#### EXTRAIT PRÉSENTÉ:
^^^^^^^^

Le 20 octobre c'est la stupéfaction. Après une décision du tribunal le 11 octobre, 100 flics se présentent à 4h du matin devant l'usine occupée. Ils viennent chercher les 20 000 chemises en stock dans l'usine. L’équivalent de 15 jours de boulot. C'est l'intervention de trop. Un brin paternalistes, les journaux locaux titrent sur l'« opération commando » contre « des femmes et des jeunes filles d'une usine de confection en lutte pour la sauvegarde de leur emploi. »6. Les Desombre s'installent devant l'usine et appellent à une manif le jour même. Le quartier se mobilise et d'autres usines en grève rappliquent également comme la CIP de Haisnes-la-Bassée... Un cortège s'engage vers la Chambre patronale de l'habillement qu'elles occuperont pendant deux heures. L'usine est réoccupée le jour même.

Le 10 novembre, une nouvelle assemblée générale reconduit l'occupation de l'usine, maintient le travail et acte la création d'une crèche au sein de l'usine. A partir de cette date, ce sont mères et enfants qui occuperont l'usine. Le soir du nouvel an, c'est les familles entières qui réveillonnent dans l'usine. Durant toute l'année 1976, la lutte continue. Après d’âpres négociations avec les pouvoirs publics, certaines ouvrières sont reclassées, d'autres reprises au sein de l'usine Godde-Bedin qui ferme quatre ans plus tard en 1981.
Aujourd'hui, l'usine Desombre est encore debout. Sa grande porte en fer trône toujours au 20 rue Cabanis à Fives. C'est le Secours Populaire.

^^^^^^^^

#### CONSIGNES DE TRAVAIL:
1/ Dans l'extrait présenté, résumez sous forme de courte liste le paragraphe qui commence par « Le 10 novembre », en gardant ses faits principaux.
2/ Relevez tous les noms d'usines cités dans l'extrait présenté.
Vous n'avez pas besoin des données pour ce travail.

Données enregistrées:
^^^^^^^^

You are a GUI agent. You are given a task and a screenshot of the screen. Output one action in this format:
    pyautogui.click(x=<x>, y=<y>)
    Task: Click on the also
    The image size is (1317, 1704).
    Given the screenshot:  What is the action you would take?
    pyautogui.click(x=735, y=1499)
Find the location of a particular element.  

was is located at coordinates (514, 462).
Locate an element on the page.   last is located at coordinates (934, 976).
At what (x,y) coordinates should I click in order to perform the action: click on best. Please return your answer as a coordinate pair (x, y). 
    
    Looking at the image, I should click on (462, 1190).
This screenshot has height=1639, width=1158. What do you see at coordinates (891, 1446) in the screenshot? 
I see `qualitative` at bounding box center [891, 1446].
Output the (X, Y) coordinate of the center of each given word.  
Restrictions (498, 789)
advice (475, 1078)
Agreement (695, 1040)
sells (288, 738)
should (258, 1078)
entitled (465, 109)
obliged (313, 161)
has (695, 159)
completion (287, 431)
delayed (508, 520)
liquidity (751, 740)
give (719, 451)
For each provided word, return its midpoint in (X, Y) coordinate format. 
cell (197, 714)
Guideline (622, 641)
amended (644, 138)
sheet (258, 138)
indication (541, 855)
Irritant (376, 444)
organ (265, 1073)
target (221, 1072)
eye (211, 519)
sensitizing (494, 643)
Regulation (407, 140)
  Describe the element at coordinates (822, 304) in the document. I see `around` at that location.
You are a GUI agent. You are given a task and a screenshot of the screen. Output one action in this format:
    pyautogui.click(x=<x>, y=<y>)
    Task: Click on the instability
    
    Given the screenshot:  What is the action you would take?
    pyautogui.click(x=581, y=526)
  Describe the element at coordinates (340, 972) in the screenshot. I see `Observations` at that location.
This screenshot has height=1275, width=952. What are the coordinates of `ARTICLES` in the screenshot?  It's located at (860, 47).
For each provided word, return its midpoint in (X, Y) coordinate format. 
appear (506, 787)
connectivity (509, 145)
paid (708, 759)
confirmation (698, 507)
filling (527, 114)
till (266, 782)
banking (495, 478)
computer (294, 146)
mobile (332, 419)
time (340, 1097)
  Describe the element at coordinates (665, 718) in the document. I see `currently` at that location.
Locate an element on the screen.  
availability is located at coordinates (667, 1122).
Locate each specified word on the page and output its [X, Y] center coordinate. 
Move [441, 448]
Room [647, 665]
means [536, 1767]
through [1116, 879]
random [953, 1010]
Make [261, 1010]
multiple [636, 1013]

^^^^^^^^

#### RÉPONSES NUMÉROTÉES:
1/
- 10 novembre : une nouvelle assemblée générale reconduit l'occupation de l'usine, maintient le travail et décide de créer une crèche dans l'usine.
- À partir de là, ce sont les mères et les enfants qui occupent l'usine.
- Soir du nouvel an : des familles entières réveillonnent dans l'usine.
- 1976 : la lutte continue toute l'année.
- Après de dures négociations avec les pouvoirs publics, certaines ouvrières sont reclassées. D'autres sont reprises à l'usine Godde-Bedin, qui ferme en 1981.

2/
- l'usine Desombre
- la CIP de Haisnes-la-Bassée
- l'usine Godde-Bedin